Poor taste in men? Didn’t Brotis want Trevvis for herself? Wasn’t that what this had all been about?
“…Why?” Bree croaked.
“Why?” Brotis mused. “Why not? You pranced into my life with your foreign eyes and sunlight hair. You had our leader wrapped around your finger before he even laid a hand on you, which I admit spawned a good deal of professional jealousy within me. Trevvis wasn’t much to look at, but he kept us together. He kept us safe. I hadn’t had so much fun in a long time. And then he was gone in the blink of an eye, and with you.”
“I’ve lived through hard times and I was… scared they would return if things changed. And then you came, and things changed, and I hated you for it. But things didn’t get worse. They got better, in fact.” She sighed. “So, I still hate you, because that’s what I’m good at, and because a rival is better than a friend. I find it makes me work harder. Don’t you? Tell me you haven’t been running around slaughtering gnolls just for the religious fervor?” Brotis chuckled. “I know you better than that. You love your god, of course, but you also want to show me whose the better woman. You want me to want to be you, just as I want you to want to be me.” Brotis laughed again. Then fell silent. “Women are always better enemies than friends…”

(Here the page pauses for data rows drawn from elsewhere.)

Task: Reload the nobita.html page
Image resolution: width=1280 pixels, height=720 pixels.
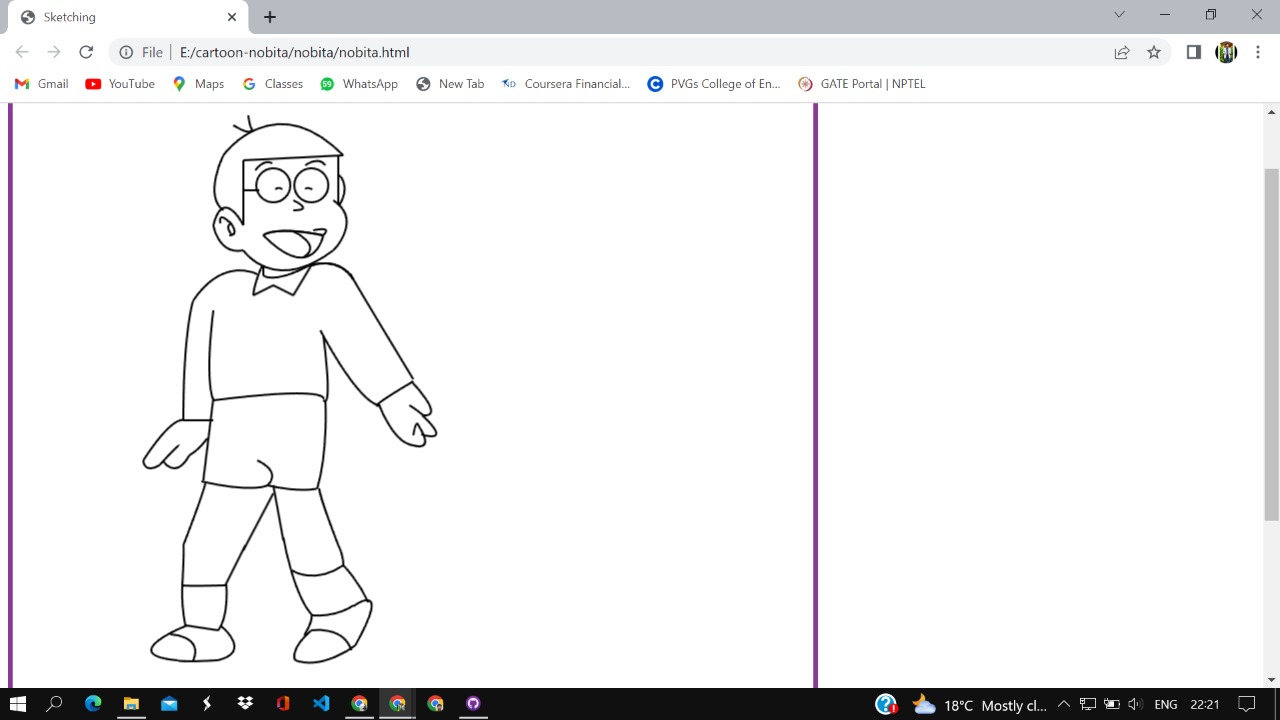Action: coord(86,52)
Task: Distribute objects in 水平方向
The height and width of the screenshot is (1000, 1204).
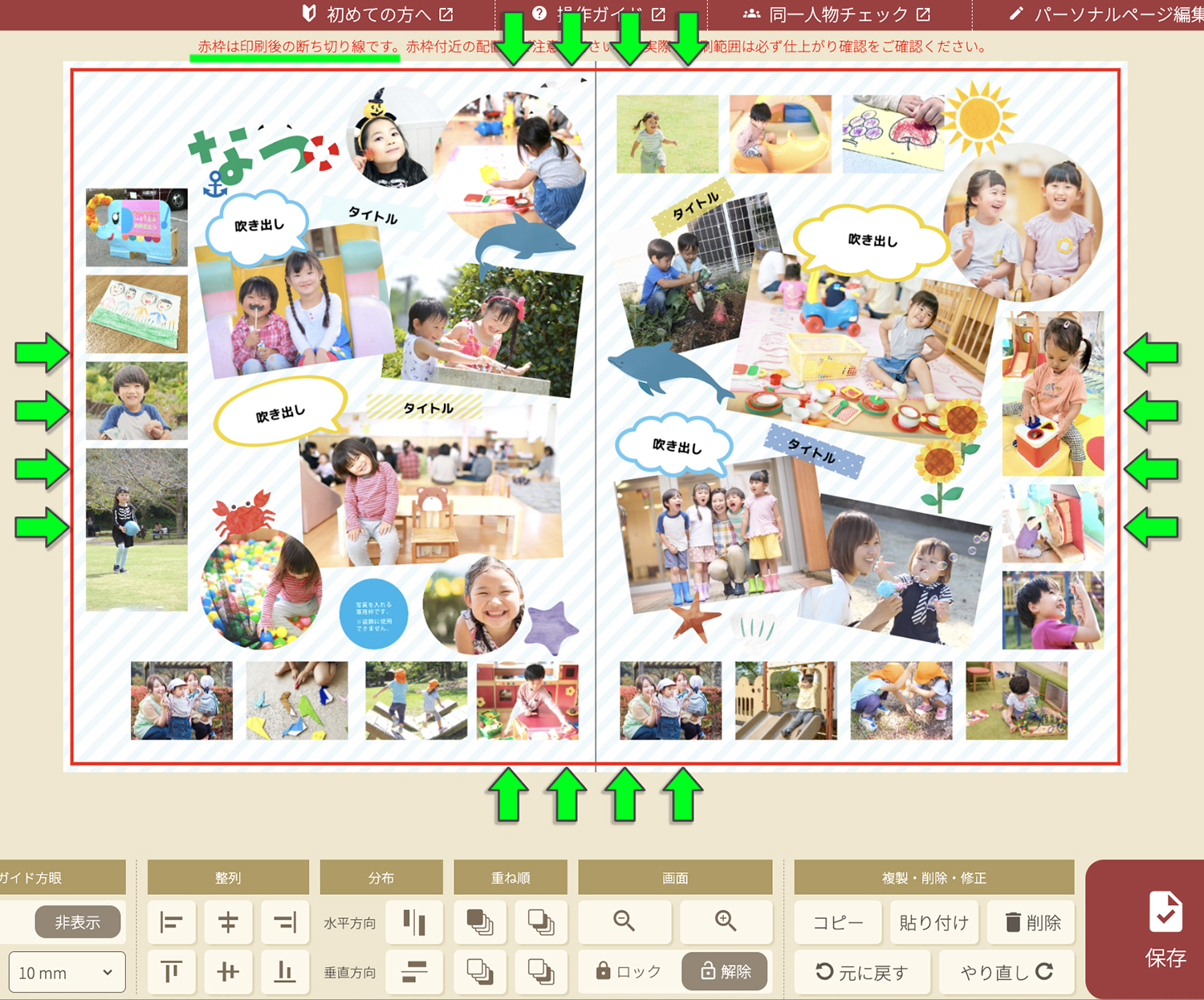Action: tap(414, 922)
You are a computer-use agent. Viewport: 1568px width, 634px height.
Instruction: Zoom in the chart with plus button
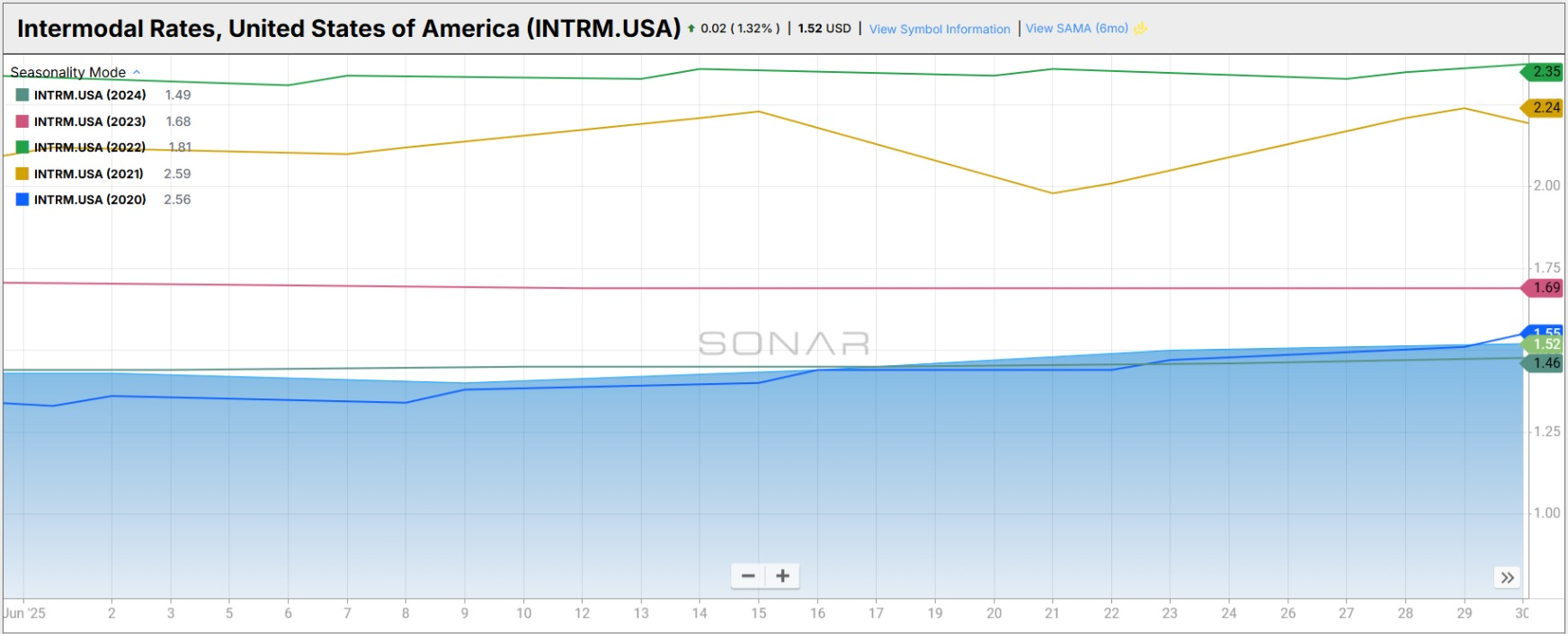(x=782, y=576)
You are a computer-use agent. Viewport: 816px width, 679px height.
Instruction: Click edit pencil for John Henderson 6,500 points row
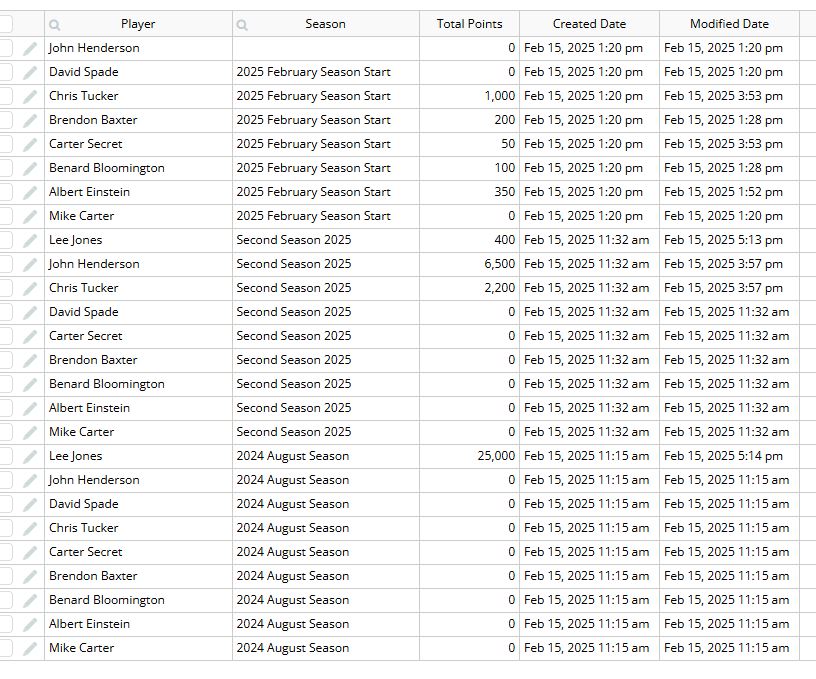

“Let me give you a piece of advice, Bree. From one heartbreaker to another. Your boyfriend is dead weight. You need to learn when to cut and run.”
Bree would have scowled if she had the energy. Trevvis was a good man! She loved him! He made her happy.
Brotis chuckled lazily. “Now, I know you’re good at the cutting part. We’ve all seen your blade at work, but the running?” She laughed without mirth. “Well, as these past days have shown, running isn’t your strong suit, dear.”
Brotis stood and Bree heard her make her way across the room. A door opened. Sounds from outside drifted in.
Brotis spoke quietly from the door. Her accent was gone. She sounded just like every other native of Katapesh. “Don’t let Trevvis bring you down. That’s my job.”
This time, Bree managed to smile.
Brotis would take care of Thrice Hills for her. Brotis would wake her when the time came. For now, all she needed to do was rest.
Bree clutched Tempest tightly in one hand, and her copper tankard in the other. She slowed her breathing and drifted off to sleep with a prayer upon her lips. She dreamt of men with honey voices and women with enemies for friends.
On the floor across the room, amidst broken jars and ruined poultices, the healer of Thrice Hills opened his eyes. He didn’t care who came to visit Bree next. He’d let them in and get out of their way. Those foreign women were dangerous.